Jerica built upon this discussion using the ELA standard related to business letters to develop an assignment bridging academic literacy, civic engagement, and social critique. She had students write letters about their concerns with California’s juvenile justice system to the state’s governor, Jerry Brown. For Jerica, this assignment gave students a chance to integrate what they had learned about the prison industrial complex with their literacy skills to take concrete action in the real world. An excerpt from one student’s letter reads as follows: I have many concerns about the society we live in. I am truly disappointed with our juvenile justice system. You should take into consideration that with all the money being wasted in prisons, we could use it for something more important—for instance, our schools. With all that money, we can motivate our children to stay in school instead of being guided into the wrong path. If it were up to me to make that difficult decision, I would recommend that we lower prison funds and raise the school fund. For example, to incarcerate a young person it costs $234,000 per year. Instead, we can be using all that money to help the youth become better people. You as the governor can provide us with rehabilitation programs so that teens can get the help needed.
Jerica’s figured world of citizenship sought to create learning opportunities for students that honored the feelings of civic alienation they often harbored while still promoting civic action. She accomplished this through appealing to a community history of struggle for freedom and situating students as beneficiaries of this struggle who bore responsibility to carry it on for future generations. This appeal was expressed through the traditional elements of a disciplinary literacy unit—through essential questions oriented toward civic issues, textual artifacts that were relevant to students’ lives and encouraged social action, and classroom interactions around reading, writing, and speaking that encouraged students to explore their roles and responsibilities as young citizens battling against injustice and to make interpretive decisions about complex issues. Crucially, the construction of this figured world was inevitably influenced by Jerica’s own identity and civic history. Her teaching represented a translation of the civic tensions she experienced as a woman of color into a curriculum and pedagogy of solidarity in which she participated alongside her students.
The Figured World of Bridge Building
We turn now to the different figured world being constructed across town in Ashley’s classroom.
Identities and discourse practices
A nervous energy permeated Ashley’s room on the third day of observations in her fifth-period class. Students were preparing to recite original poems in front of their classmates as the culmination of a poetry analysis unit. The poems they wrote were inspired by canonical works but tailored to their personal language styles. One student, Ana, walked to the front of the room and explained that she decided to write about her parents’ jobs after reading Langston Hughes’ (1922/1995) poem “Mother to Son.” Then, in a halting, quiet voice, she read as follows: Leaving at 4:30pm to Work cleaning Toilets Offices Vacuuming Picking up trash Mopping Coming back at 5 in the morning Why? Por que mami y papi se van? Leaving daughters alone Getting home from work tired Please God take care of mis padres
Ana’s classmates nodded as she spoke and afterwards praised her for the bravery she showed by sharing her emotions with them. One student, Luis, told her, “I can really relate because I don’t see my parents as much as I want to.” Nicole was struck not only by the caring discourse in the room but also by the ways that Ashley had encouraged students to bend traditional literary conventions to their own purposes to tell their personal stories using their linguistic resources.
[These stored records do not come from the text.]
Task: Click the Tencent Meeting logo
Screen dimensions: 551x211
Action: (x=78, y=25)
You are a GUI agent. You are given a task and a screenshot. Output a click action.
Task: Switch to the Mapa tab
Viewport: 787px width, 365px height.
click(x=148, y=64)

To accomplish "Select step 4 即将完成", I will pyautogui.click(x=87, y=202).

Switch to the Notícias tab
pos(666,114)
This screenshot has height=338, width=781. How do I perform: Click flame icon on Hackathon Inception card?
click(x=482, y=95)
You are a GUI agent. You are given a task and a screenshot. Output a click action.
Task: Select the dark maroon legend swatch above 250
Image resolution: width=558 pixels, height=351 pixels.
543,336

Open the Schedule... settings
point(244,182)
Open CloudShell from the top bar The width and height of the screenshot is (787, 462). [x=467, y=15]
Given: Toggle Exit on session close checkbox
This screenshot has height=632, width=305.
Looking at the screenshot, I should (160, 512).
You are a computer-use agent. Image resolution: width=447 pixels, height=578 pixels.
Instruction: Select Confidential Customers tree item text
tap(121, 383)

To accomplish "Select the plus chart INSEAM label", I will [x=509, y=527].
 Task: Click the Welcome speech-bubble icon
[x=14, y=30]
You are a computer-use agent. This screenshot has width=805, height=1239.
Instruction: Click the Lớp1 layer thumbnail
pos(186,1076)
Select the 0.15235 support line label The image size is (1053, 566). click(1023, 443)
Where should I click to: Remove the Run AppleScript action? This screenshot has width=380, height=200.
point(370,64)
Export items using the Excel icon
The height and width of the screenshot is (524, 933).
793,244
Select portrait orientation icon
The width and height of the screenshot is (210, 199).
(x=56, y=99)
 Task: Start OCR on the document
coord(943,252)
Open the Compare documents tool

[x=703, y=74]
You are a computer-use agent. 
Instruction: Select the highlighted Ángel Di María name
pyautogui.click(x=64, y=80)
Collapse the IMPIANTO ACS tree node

In conversation later, Ashley acknowledged her commitment to building a supportive classroom community. As she explained, I think that my biggest strength as a teacher is that students, for the most part, see me as pretty loving and caring, and I feel that. Even when it’s hard, I definitely feel like my capacity to love and care is big for them.
Ashley believed that students needed to feel a high level of support to take the risks that she was going to ask them to take in her class. The nature of these risks involved stretching beyond their comfort zones and seeking to connect with each other and with a broader society that was not always as willing to connect with them. Students internalized this caring ethos; as one student, Carina, noted of Ashley’s classroom: “I think it is a safe space. I think we really do have the idea that we could all open up without worrying about the teacher judging us, first of all, and the students. Because we’re all really close friends.” Hector agreed, saying, “I feel comfortable talking to everybody in there.”
Ashley related this idea of connection to her view of citizenship. As she explained, I think that probably the main thing I do as a good citizen is that I’m a bit of a bridge builder. I definitely have the privilege of being in a few different communities at once, as far as being not a resident of, but a member of the McKinley community.
In both her teaching practice and her civic life, Ashley manifested a commitment to caring deeply for her students and the neighborhood in which they lived by carving out a role for herself as a “bridge builder” to connect them with a larger community through literacy. This bridge-building role relates back to her personal history of seeing language as a tool to operate across various social situations and her desire to connect to students across lines of difference in identity.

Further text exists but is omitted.